Back in the early 1980s the Individual Retirement Arrangement (“IRA”) became a popular vehicle for individual workers to sock away up to $2,000 annually (the limit is now $3,000, soon to go up to $4,000) without current taxation. Earnings on these contributions would also accumulate on a compounded basis without current taxation. IRA contributions and earnings are taxed at the time of retirement, usually at a lower tax rate.
The major catch to IRA accounts is the 10% penalty applicable to early withdrawals, generally for funds withdrawn before age 59. As account balances grew, many people were tempted to withdraw IRA funds for non-retirement purposes, triggering the 10% penalty, as well as current taxation on the amount of the withdrawal.
The Internal Revenue Code has since been amended to allow certain penalty free withdrawals under specified circumstances.
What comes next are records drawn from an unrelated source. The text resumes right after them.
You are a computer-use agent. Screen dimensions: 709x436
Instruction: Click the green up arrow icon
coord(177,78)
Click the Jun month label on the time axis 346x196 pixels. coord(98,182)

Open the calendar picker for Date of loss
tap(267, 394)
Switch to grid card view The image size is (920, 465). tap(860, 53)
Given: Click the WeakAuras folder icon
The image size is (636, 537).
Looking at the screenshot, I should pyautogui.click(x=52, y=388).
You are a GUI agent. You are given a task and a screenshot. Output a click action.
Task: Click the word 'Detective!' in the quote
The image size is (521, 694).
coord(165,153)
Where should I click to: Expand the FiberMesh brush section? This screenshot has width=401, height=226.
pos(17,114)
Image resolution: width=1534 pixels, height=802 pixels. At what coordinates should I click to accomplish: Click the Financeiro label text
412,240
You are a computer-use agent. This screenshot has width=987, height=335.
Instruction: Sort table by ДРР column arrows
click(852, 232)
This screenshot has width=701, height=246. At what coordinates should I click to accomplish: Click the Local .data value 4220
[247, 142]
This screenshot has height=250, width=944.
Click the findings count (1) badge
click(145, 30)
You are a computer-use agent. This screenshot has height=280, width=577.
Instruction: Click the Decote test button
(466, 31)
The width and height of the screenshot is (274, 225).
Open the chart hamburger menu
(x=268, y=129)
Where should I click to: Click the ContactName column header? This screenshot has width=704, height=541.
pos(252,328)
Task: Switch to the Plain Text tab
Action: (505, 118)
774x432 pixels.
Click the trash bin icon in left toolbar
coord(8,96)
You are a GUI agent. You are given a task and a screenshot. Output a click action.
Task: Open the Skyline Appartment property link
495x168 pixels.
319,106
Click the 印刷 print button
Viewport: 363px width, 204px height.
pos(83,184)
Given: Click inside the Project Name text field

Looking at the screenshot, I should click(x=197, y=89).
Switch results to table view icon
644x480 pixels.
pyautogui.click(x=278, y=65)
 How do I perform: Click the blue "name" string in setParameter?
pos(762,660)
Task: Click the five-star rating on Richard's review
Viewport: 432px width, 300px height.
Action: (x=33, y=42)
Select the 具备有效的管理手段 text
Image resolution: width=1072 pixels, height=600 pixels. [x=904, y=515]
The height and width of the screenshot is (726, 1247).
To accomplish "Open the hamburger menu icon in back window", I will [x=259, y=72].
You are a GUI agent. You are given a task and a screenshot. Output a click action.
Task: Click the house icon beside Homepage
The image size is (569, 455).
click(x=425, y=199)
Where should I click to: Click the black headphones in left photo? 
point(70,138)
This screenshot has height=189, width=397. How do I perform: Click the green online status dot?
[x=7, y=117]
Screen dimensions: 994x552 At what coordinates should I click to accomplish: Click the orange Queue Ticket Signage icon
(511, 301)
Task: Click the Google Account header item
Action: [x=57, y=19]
These include:
- Unreimbursed medical expenses that exceed 7.5% of income, sometimes referred to as extraordinary medical expenses.
- College tuition for the taxpayer, a spouse, child or grandchild.
- Up to $10,000 for a first home purchase.
- Certain other expenses, subject to limitations based upon life expectancy.
Even though the IRS has relaxed the restrictions on use of IRA funds before retirement, you should still think long and hard before doing so. When it comes to retirement planning, we recommend that you err on the side of being conservative. If at all possible, try to obtain necessary funds from other sources before tapping that retirement account. It should be a last resort.